Well, looky what I have here. I have two articles from my local newspaper. One is dated June 5, 1987, and the other is dated June 8, 1987. You have five seconds to guess what both of the articles are about! Do you know? Of course you do! Both articles are about Bon Jovi. Because 15 years ago this week, Bon Jovi came through town on the Slippery When Wet tour. (Two sold out shows, of course.)
So the article from the 5th was picked up from the Baltimore Sun and it tells us all about the sensational Bon Jovi. How the group went from average band to superstardom thanks to Top 40 radio. The article from the 8th is a review of the concerts by my local music critic. He, by the way, is, always has been, and always will be, a jackass.
Anyway, the article about the sensational Bon Jovi tells us that one of the reasons that You Give Love A Bad Name is so huge is because of the catchy chorus. (The article calls it, "the persistent selling of the chorus.") Jon Bon Jovi states that early on, an A & R guy told him the phrase, "don't bore us, get to the chorus," and apparently Jon Bon Jovi took that as law. I don't know if that is a very good law. You know, I'm pretty sure Bob Dylan doesn't get to choruses very often, and he doesn't seem to bore people. But comparing Jon Bon Jovi to Bob Dylan is like comparing someone marginally talented to someone who is pretty good, so I'll just stop right now.
The article about "don't bore us, get to the chorus," neglects to mention one thing. The fact that both of the catchiest, most chorus-heavy songs on the Slippery When Wet album were not just written by Jon and Richie. There was a third hand in the mix. That's right. When you hear that drum kick in right before the chorus of Livin' On A Prayer, you know that the hitmaking hand of Desmond Child was nearby.
Can we discuss, briefly, the evils of Desmond Child? Bon Jovi was a pretty good rock band until Desmond Child stepped into the picture. The first two albums are fairly solid rock and roll. And then Desmond Child appeared. And the era of fringy leather jackets was ushered in not long after that. Why would anyone hire Desmond Child? Oooh! Oooh! Because he co-wrote the KISS disco hit, I Was Made For Lovin' You? Because he was in that tremendously successful group Desmond Child and Rouge? Because he would later grow up to write Livin' La Vida Loca? These answers are all incorrect.
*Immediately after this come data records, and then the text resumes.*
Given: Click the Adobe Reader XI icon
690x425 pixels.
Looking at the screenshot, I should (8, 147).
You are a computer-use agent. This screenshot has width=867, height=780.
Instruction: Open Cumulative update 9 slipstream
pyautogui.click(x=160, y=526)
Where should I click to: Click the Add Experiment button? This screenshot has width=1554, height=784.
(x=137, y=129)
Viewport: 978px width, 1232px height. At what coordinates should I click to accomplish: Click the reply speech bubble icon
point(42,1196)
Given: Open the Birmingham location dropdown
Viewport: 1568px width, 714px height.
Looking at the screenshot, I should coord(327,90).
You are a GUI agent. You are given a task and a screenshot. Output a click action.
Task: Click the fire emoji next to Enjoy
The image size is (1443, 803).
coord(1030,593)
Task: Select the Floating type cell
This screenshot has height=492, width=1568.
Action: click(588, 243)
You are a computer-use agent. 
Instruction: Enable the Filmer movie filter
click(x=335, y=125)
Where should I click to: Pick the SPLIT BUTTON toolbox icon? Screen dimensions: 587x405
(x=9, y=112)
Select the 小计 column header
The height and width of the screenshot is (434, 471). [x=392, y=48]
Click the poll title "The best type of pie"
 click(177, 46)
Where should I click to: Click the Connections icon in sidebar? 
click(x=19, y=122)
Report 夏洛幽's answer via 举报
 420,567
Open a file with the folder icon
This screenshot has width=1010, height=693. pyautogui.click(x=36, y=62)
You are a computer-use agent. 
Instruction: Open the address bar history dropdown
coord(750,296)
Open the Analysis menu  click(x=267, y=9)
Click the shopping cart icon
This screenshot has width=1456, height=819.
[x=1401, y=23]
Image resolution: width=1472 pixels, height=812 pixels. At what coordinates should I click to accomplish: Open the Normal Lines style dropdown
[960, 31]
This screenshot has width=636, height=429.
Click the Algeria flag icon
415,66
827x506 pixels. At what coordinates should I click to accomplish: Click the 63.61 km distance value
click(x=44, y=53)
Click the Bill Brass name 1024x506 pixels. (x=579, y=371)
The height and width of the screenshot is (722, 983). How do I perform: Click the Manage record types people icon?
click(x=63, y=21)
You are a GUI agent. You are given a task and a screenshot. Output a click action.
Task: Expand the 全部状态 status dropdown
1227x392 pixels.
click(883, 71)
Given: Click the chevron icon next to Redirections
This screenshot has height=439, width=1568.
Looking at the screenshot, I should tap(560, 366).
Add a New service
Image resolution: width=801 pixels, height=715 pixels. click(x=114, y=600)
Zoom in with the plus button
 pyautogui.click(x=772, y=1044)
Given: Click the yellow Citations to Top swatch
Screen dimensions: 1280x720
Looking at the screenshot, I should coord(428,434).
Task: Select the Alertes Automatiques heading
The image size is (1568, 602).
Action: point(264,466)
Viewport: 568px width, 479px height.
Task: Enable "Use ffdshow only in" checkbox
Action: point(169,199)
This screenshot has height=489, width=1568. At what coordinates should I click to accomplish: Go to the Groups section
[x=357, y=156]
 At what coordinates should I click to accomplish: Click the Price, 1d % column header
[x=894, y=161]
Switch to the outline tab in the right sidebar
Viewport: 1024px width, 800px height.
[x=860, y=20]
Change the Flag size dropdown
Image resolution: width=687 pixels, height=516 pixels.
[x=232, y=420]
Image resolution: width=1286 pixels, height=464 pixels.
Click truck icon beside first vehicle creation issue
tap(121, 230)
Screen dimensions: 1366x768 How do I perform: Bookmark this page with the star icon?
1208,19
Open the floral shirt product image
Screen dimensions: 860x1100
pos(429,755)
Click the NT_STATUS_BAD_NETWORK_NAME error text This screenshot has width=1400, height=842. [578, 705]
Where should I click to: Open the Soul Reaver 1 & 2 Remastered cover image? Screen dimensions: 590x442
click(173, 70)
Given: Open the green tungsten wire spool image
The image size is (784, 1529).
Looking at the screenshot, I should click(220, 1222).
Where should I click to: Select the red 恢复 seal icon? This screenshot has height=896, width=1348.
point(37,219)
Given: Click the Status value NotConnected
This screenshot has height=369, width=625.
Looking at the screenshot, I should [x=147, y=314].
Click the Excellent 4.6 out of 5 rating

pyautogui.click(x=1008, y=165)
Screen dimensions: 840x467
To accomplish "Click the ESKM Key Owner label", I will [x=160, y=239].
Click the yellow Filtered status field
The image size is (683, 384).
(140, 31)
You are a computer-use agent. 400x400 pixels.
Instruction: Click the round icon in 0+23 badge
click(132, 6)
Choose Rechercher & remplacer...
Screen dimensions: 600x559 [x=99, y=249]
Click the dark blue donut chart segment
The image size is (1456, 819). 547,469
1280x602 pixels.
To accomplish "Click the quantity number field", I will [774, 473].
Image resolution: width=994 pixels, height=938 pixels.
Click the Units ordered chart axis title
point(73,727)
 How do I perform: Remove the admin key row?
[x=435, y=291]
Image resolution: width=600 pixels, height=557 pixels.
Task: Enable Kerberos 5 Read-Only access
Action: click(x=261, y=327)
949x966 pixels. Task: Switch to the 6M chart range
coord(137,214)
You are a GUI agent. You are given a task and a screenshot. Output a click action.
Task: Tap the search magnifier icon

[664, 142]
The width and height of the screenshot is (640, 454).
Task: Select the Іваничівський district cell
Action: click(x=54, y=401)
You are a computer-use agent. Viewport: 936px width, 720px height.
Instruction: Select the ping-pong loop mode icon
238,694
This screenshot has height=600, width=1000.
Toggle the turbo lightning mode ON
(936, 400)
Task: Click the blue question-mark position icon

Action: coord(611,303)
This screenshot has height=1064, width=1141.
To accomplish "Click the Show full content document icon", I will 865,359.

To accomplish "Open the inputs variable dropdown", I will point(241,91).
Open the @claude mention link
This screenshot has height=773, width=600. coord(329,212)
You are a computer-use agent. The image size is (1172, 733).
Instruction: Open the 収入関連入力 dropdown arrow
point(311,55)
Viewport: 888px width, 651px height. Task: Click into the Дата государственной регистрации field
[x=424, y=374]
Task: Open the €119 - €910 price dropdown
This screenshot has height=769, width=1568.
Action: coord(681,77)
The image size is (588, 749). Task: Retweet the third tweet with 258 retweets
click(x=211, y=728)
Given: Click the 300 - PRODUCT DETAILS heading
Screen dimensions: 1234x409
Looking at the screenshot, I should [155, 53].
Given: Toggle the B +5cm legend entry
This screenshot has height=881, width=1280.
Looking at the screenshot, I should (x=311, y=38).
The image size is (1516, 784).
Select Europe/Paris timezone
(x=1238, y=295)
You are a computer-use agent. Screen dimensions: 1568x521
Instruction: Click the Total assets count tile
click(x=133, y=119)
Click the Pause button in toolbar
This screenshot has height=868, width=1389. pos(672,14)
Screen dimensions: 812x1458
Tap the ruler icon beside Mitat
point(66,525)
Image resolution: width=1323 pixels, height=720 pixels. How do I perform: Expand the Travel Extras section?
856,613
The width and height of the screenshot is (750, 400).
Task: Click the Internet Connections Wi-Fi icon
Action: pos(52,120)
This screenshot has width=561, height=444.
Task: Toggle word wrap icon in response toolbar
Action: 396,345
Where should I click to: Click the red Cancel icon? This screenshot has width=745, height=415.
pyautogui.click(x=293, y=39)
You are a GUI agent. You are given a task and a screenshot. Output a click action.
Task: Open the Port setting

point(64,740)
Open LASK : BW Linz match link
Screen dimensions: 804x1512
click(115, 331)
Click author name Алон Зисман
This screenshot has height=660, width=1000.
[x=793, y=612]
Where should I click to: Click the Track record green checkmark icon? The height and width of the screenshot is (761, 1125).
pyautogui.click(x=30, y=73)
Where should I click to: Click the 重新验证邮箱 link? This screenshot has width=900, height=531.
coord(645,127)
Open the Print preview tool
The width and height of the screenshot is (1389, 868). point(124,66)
The correct answer is, you would never hire Desmond Child for any reason. Do you hear me? No reason! The man wrote Livin' La Vida Loca! He's a jackass! He ruined Bon Jovi, he helped ruin KISS, he helped ruin Aerosmith, and he was in a group called Desmond Child and Rouge. He wasn't good enough to be in Tony Orlando and Dawn! He had to be in a cheap knockoff group. And why is it that two of his biggest hits both start with the word livin'? Is it his lucky word? Or is he out of ideas? That's just great. Just when I thought music could not get any worse, Desmond Child has started borrowing ideas from Desmond Child.